図書と旅

旅行と読書が趣味。旅行先で訪ねた図書館の紹介などを綴っていきます。

米沢嘉博記念図書館・現代マンガ図書館(東京都 千代田区)

東京御茶ノ水で、私の好きな漫画家、矢口高雄展が開かれていると知り、行ってみることにしました。

地下鉄を御茶ノ水駅で下車、まずは湯島聖堂へお参りに。

寺院かと思っていたら、江戸時代に建てられた孔子廟とのこと。
大きな孔子像もありました。

目当ての会場は、湯島聖堂とは駅を挟んで反対側です。
この辺りは大学が乱立する学生街。この日は日曜日なので、さほど学生の姿はありませんが。
明大と日大の施設が入り混じる、不思議な一角を西に進んで行くと、、

ありました。米沢嘉博記念図書館明治大学の施設です。

一階の展示室にいざ入らん、とすると、、、満員のため入場制限中とのこと。
隣の入口を入った、エレベータ前の狭い空間で待機するよう言われました。
入口脇にポスターが貼られていました。

15分ほどしてから職員の方が呼びに来て、入れてもらえました。
入ってすぐは、常設展示。通路の両側のガラスケースの中に、古い漫画雑誌などが展示されています。
その奥で矢口高雄展が開かれていました。
常設エリアは撮影禁止ですが、こちらの方はOKとのこと。

多くの原画が飾られていました。
ごく普通のスケッチブックに描かれたものも。「釣りキチ三平」を愛読していた子供の頃は意識していませんでしたが、改めてその精緻さに感動します。

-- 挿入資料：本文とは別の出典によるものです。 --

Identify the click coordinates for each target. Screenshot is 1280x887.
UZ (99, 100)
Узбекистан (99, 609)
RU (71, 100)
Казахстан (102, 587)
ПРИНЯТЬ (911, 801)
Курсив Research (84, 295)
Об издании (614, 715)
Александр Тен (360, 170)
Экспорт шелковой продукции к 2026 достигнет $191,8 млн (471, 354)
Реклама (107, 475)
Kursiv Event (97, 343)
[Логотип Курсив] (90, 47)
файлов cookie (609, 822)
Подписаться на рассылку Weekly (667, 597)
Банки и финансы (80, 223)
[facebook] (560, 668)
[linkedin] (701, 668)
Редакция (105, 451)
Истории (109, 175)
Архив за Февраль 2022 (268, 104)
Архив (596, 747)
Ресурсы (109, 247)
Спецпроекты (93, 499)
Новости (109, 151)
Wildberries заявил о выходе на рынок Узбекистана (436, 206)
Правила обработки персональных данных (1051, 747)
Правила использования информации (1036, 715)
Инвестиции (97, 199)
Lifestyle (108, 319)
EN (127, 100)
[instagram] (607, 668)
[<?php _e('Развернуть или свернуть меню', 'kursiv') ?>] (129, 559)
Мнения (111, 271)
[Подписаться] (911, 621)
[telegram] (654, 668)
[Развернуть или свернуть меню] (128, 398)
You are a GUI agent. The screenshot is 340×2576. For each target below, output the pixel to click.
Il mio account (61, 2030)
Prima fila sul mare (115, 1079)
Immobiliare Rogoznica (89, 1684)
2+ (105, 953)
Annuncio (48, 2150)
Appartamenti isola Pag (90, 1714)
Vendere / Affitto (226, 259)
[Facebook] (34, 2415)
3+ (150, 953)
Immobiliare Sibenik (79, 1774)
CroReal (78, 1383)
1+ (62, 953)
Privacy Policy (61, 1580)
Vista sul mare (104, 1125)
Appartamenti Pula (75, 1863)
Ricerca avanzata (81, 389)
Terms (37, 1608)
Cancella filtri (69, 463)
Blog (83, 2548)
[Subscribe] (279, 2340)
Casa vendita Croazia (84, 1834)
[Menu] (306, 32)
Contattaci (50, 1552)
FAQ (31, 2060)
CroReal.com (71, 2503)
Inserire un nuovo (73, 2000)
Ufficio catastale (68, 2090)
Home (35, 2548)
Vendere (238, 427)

実はこの矢口高雄展、4期に渡って開催されていたようで、これが最後の4期目。気づくのが遅かったですが、こうして訪問できたのは僥倖でした。
矢口の出身地、昨年訪問した横手市には増田まんが美術館があるそうで、こちらもいつか訪ねてみたいものです。

館名に冠される、米沢嘉博を紹介するコーナーもありました。
この名を聞いてピンとくる人は少数派だと思いますが、一体何者かと言うと、明治大学出身、漫画評論家コミックマーケット創始者
2006年に53歳の若さで亡くなり、彼の蔵書を元に2009年に開かれたのが、この図書館とのこと。

二階には有料の閲覧室があり、矢口氏の作品も置かれているとのことなので、行ってみます。
入場前に待機していた所が、二階への入口でした。

エレベータで二階へ。荷物は入口前のコインロッカーに預けます。
ドアを開けると、受付があります。初めてなので、詳しい説明を受けました。

開架は8千冊ほど、大部分は閉架で、出庫してもらうのに110円かかるとのこと。
330円を払って、一日会員として入館しました。
ちなみに明大生は無料とのことで、ちょっと羨ましい。

広いとは言えない館内は、逆L字型。棚に漫画、漫画に関する本、雑誌が並んでいます。
椅子、ソファが20席以上はあるでしょうか。
多くの人が思い思いの時を過ごしていました。

棚の上には、漫画家のサイン色紙がずらり。数えると62枚ありました。
やなせたかし植田まさし魔夜峰央谷口ジロー、等々、錚々たる面々です。

「ガロ」「COM」「マンガ少年」など、昔の漫画雑誌が多数並びます。
ただし開架になっているのは、1979年以降のもの。

「マイアニメ」「OUT」なと、古いアニメ雑誌も。
「アニパロコミックス」などがあるのは、如何にもこの図書館らしいところ。
米沢嘉博の著作や、歴代のコミケカタログもありました。

海外漫画も少々。韓国のものが多めです。

著名なものを中心に、普通の漫画本も置いていますが、多くは一部の巻のみ。
やはり大部分は閉架書庫に入っているようです。
映画が上映中で話題の「Slam Dunk」は全巻出されているようでした。

矢口高雄の本も、特別に大量に置かれています。
近所の図書館にはまず置いてなさそうな、貴重な初期の作品を何冊も読むことが出来ました。正直、初期の頃はかなり画が稚拙な感は否めませんが。

さて、この記事のタイトルには2つの図書館名を記しています。
この関係が少々難しい。
いずれも明治大の施設で、現代マンガ図書館の方は元は別の場所にあったのですが、スペースが作れたので米沢嘉博図書館の方に移って来たとのこと。
パンフレットもWEBサイトも別々に用意されているのですが、実質的には1つに統合されています。
開架になっているのは、基本的には米沢記念の方の蔵書で、マンガ図書館の方は基本閉架とのこと。
両館合わせた蔵書数は、堂々の約34万冊。

実は明大では、東京国際マンガ図書館を建設中とのことで、この日行った所はその先行開館という扱いになっている模様。
帰りに神保町方面に歩いて行く途中、何気なく写真を撮っていたのですが、実はここが建設予定地だったようです。

新図書館建設予定地。遠方は明大本部。